An even broader definition was proposed by former UN Special Rapporteur José R. Martinez Cobo
in 1981: he regarded “indigenous people” as those who “
having a historical continuity with pre-invasion and pre-colonial societies that developed on their territories, consider themselves distinct from other sectors of the societies now prevailing on those territories, or parts of them. They form at present, non-dominant sectors of society and are determined to preserve, develop and transmit to future generations their ancestral territories and their ethnic identity as the basis of their continued existence as peoples, in accordance with their own cultural patterns, social institutions and legal system.”Martinez Cobo’s contribution to the debate was an explicit reference to indigenous peoples in Northern Europe and Asia, thus making the notion more inclusive (Dahl, 2009).
The definition evolved further in the 1989 ILO Convention No.169,
which introduced the idea of the “distinguished position,” instead of the “disadvantaged position,” of indigenous peoples. The convention also emphasized the retention of the indigenous group’s institutions and made “self-identification” a fundamental criterion.
These broad definitions gave birth to various approaches to identifying groups that could be covered by the concept of “indigenous people.” As a result, the term does not currently enjoy a universally accepted definition either in academic or activist discourses. Another reason for the existing variation is that some groups considered indigenous by external entities do not agree with the imposition of formal criteria, or their classification as indigenous was done without their knowledge or consent
. For example, some sources treat the Ainu from Hokkaido or the Mayans from Central America as indigenous; however, these groups assert the need for flexibility in self-definition and oppose the imposition of definitions by external actors (Williams, 2020: v.1, p. xxi).

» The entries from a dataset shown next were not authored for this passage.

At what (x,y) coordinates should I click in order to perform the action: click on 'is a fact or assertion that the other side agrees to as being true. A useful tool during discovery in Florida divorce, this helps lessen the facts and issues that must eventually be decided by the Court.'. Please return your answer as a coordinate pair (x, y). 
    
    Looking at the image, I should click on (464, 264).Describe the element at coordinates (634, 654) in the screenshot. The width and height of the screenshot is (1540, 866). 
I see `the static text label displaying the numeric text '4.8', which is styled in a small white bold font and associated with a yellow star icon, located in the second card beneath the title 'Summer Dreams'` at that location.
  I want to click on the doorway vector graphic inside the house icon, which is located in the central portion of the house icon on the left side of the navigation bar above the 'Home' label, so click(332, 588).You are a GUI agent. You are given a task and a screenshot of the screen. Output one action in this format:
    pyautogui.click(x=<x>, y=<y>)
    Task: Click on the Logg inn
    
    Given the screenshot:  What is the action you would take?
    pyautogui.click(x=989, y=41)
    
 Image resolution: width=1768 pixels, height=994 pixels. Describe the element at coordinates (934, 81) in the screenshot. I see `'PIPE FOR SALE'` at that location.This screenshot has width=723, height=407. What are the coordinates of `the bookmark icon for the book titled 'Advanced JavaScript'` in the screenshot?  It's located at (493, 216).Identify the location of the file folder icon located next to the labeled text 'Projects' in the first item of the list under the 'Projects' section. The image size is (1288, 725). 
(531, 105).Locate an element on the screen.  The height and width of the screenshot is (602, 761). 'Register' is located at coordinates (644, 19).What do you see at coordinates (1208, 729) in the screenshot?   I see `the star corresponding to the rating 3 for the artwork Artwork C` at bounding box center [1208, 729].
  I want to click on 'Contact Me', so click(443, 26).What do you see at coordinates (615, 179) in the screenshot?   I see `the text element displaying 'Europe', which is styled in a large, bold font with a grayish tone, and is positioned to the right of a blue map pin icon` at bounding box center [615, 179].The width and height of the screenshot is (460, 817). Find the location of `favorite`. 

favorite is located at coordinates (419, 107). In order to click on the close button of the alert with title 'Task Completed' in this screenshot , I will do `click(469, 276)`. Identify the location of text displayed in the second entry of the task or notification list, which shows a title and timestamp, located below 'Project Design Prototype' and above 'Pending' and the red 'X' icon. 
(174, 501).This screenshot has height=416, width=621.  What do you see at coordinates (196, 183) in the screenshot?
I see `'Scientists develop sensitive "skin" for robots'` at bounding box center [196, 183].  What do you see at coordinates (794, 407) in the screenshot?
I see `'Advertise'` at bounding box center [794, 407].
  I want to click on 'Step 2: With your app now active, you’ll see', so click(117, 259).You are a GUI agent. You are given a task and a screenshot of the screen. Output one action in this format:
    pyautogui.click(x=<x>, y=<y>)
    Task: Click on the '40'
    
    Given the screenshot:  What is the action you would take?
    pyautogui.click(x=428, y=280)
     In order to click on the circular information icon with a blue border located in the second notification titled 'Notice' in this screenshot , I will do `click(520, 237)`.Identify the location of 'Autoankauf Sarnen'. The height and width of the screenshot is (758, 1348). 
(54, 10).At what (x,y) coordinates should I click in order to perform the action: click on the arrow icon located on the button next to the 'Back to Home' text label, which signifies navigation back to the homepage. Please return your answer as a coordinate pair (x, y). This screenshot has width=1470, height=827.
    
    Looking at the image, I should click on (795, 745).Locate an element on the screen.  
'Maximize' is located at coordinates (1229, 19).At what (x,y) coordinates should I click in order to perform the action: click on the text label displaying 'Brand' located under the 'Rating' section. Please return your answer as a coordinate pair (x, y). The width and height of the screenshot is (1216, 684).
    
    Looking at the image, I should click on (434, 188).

By and large, all definitions of the term “indigenous people” can be united into two large groups representing different socio-political and historical contexts. The essentialist approach
is based on establishing the selection criteria. This approach tends to emphasize fixed, unchanging characteristics that are deemed essential to a particular group of people. Proponents of this approach see the necessity to clearly define the boundaries and characteristics of indigenous groups. It was adopted by many NGOs, especially with regard to the indigenous people of the Americas (Dahl, 2009). However, the need for a more flexible approach became evident with the expansion of the geographic boundaries of indigeneity, as different groups from different continents claimed their status as indigenous, like the Adivasi people
in India (a common name for indigenous people there), the Sami in Europe and the Maasai in Tanzania (Williams, 2020: v.1, p. xxiv).